(Listing of element and text locations)
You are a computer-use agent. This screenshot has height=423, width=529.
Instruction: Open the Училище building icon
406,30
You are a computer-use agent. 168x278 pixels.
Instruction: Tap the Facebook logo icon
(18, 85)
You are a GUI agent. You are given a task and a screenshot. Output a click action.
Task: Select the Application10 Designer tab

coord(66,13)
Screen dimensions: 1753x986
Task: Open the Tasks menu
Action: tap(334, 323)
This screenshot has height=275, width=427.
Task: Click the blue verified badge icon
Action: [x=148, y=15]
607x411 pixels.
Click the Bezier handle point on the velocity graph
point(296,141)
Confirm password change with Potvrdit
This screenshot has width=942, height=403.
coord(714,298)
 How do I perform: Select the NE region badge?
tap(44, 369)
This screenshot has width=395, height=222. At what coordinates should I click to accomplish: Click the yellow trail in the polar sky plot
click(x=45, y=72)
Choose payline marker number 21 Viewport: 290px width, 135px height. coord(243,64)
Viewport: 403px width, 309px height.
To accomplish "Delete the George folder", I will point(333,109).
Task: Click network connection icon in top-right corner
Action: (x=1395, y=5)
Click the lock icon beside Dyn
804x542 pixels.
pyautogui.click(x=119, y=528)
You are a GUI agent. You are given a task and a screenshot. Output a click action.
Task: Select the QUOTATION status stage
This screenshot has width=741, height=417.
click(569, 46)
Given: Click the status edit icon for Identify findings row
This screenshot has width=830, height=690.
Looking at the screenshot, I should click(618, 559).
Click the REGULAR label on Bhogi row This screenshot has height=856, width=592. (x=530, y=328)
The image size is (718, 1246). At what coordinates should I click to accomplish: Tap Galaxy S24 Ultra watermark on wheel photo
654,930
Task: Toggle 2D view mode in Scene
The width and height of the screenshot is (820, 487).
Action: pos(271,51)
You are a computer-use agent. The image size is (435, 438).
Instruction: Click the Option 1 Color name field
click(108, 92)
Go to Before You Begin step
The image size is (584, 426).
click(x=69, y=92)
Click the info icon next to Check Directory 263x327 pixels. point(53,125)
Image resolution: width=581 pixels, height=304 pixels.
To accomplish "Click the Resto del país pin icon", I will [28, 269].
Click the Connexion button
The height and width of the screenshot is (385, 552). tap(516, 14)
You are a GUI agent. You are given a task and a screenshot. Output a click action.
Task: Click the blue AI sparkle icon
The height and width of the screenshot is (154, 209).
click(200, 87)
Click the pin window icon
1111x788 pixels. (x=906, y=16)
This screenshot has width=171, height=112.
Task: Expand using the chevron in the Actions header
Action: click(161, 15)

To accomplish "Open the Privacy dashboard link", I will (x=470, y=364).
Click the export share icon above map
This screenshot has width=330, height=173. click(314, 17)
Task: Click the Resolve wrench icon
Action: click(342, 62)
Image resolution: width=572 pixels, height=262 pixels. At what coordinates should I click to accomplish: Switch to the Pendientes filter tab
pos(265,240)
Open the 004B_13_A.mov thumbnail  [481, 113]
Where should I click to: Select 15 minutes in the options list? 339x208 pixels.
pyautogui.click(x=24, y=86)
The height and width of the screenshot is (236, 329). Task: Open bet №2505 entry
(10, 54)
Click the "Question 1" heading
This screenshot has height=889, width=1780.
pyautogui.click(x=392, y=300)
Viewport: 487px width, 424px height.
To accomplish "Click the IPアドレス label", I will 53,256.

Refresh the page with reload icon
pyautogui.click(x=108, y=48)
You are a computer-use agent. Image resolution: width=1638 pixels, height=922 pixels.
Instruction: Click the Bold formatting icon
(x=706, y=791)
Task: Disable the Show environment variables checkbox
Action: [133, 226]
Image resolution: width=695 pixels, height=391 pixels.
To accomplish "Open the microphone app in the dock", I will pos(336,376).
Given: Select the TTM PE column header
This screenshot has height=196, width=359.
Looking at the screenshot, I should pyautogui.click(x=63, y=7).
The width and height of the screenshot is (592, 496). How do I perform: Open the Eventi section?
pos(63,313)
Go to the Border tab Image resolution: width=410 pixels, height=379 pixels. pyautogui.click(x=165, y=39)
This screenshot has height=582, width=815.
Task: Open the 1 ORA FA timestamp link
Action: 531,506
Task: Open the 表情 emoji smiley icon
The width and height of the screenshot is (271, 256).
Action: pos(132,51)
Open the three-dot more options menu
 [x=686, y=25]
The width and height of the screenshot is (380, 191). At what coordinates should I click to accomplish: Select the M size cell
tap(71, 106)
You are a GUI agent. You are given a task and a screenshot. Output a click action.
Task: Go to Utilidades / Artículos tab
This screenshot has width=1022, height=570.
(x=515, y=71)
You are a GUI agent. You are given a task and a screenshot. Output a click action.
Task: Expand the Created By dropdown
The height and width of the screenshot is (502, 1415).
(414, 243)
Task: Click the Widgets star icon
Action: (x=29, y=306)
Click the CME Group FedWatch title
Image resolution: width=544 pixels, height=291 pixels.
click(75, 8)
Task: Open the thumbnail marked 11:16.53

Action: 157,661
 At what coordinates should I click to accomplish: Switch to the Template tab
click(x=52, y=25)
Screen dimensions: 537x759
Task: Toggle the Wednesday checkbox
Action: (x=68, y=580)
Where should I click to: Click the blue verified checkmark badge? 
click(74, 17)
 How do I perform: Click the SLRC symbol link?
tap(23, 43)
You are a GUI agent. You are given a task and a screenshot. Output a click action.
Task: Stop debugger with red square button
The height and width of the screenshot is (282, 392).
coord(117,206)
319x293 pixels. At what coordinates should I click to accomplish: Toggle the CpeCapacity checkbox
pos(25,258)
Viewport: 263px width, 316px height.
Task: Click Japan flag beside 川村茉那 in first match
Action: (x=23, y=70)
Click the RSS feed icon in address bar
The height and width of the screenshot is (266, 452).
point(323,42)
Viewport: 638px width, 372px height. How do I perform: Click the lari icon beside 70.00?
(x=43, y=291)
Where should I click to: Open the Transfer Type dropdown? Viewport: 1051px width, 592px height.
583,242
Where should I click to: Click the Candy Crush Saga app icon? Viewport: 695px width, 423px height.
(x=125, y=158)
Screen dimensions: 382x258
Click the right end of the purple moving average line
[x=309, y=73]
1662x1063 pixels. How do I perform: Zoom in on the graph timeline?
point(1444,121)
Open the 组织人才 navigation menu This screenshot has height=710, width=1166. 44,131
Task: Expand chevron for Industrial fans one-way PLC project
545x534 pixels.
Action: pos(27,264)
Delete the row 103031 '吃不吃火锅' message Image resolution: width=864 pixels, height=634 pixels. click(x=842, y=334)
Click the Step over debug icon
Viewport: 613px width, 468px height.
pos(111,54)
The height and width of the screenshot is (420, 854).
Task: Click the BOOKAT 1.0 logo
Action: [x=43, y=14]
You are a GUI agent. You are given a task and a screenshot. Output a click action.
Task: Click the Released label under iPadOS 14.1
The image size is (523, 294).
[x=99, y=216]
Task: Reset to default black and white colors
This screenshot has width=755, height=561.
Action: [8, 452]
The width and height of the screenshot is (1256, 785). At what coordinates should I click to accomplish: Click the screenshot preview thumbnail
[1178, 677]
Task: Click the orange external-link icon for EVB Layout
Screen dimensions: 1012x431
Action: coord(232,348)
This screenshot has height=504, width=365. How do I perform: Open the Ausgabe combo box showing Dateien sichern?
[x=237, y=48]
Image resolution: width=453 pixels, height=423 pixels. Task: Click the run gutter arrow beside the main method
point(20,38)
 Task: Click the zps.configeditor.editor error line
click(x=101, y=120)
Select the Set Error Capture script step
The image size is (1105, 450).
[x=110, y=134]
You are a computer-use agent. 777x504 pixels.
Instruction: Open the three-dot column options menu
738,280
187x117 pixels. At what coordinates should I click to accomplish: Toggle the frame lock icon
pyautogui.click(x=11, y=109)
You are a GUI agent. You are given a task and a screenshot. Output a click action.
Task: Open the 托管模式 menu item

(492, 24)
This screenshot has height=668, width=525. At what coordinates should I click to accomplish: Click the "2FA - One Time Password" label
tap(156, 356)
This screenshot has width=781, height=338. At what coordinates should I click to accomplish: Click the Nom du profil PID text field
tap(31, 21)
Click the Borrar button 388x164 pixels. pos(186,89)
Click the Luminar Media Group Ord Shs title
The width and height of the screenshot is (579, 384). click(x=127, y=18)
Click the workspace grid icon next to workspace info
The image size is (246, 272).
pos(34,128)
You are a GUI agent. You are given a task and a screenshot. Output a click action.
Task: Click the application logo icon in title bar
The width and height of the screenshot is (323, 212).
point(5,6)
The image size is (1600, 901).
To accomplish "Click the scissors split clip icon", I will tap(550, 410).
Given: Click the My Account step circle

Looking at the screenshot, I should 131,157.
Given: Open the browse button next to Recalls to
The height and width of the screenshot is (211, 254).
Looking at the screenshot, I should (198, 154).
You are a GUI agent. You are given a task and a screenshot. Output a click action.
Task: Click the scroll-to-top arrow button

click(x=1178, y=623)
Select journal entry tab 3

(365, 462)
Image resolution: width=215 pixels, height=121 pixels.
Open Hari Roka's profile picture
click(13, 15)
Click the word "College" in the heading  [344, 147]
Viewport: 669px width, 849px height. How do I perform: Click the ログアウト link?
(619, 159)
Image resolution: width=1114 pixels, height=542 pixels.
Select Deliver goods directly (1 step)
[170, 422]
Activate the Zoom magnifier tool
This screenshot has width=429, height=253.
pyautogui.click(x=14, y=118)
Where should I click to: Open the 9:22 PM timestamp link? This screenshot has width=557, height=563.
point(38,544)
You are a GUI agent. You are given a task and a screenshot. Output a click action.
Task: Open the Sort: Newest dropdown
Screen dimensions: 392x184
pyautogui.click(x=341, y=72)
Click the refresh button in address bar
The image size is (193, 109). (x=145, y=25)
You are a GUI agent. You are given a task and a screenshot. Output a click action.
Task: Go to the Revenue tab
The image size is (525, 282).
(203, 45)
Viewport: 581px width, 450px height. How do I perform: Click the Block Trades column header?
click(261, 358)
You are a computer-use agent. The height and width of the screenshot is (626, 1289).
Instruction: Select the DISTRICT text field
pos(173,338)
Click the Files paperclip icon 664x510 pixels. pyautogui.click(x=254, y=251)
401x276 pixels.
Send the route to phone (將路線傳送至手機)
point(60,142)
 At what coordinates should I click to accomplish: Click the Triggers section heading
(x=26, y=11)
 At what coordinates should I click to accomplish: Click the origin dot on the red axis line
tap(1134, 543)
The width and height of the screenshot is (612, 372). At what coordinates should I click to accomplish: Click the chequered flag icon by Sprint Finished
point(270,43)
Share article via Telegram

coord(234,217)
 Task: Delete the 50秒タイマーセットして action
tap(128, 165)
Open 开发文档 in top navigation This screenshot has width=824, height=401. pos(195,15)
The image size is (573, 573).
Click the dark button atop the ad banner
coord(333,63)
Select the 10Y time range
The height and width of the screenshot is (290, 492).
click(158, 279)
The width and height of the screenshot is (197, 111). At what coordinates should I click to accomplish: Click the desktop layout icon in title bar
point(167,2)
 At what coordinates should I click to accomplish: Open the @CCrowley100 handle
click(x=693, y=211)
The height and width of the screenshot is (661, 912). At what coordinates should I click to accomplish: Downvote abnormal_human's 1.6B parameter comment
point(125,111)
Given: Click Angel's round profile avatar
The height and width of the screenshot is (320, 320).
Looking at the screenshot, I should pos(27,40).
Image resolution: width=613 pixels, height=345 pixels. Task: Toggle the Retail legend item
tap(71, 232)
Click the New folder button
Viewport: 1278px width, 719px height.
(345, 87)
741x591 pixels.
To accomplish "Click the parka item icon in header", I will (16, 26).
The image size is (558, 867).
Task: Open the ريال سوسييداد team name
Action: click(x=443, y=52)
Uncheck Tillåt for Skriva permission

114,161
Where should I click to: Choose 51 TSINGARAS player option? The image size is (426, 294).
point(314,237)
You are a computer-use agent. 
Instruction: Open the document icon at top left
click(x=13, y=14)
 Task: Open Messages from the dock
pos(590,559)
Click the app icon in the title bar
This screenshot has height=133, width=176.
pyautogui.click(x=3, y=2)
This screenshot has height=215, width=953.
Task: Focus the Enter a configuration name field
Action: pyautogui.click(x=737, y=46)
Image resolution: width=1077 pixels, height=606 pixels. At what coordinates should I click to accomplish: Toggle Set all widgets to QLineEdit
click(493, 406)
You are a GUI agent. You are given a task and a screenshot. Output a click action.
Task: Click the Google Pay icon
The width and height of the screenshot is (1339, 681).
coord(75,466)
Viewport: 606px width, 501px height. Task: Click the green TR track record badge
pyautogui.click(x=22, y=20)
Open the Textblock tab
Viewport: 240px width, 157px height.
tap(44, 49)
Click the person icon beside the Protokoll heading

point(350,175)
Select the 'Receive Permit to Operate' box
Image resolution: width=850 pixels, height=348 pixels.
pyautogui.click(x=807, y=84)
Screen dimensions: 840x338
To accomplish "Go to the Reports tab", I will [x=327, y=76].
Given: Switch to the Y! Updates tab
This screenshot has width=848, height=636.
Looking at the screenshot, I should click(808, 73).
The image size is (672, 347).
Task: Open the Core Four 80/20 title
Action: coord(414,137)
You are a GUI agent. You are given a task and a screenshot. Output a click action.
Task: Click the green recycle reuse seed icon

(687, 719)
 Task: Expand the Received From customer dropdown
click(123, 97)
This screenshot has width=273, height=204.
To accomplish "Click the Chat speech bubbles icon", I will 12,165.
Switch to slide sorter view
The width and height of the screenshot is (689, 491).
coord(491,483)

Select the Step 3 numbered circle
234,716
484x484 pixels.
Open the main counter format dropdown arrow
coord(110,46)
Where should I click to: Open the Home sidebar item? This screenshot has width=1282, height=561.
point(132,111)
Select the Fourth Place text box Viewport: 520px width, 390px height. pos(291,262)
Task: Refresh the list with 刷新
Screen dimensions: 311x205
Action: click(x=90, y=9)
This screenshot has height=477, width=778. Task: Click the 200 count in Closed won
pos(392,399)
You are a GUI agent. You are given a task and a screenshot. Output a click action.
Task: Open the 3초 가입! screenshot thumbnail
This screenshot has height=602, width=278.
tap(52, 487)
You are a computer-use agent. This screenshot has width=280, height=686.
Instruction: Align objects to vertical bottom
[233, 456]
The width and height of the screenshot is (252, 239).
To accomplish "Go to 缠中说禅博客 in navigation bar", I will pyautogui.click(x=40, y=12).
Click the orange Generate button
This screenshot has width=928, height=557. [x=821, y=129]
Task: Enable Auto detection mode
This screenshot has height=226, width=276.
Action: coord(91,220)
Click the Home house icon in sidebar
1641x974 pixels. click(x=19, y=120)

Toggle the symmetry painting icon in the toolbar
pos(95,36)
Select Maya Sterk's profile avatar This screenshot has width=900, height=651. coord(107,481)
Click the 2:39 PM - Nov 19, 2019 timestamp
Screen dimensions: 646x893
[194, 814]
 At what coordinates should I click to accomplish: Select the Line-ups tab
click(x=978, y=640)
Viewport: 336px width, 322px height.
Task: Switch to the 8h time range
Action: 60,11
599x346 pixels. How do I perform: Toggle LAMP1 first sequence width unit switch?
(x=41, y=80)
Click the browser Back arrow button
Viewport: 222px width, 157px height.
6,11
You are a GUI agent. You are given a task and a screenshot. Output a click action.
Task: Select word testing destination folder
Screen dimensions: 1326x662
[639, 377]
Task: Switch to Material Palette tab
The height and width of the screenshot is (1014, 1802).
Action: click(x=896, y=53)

OBJECTIVE.
Pull out every line of the listing above that contains the string "status", matching case exactly.

FULL ANSWER.
Task: Select the QUOTATION status stage
Given: Click the status edit icon for Identify findings row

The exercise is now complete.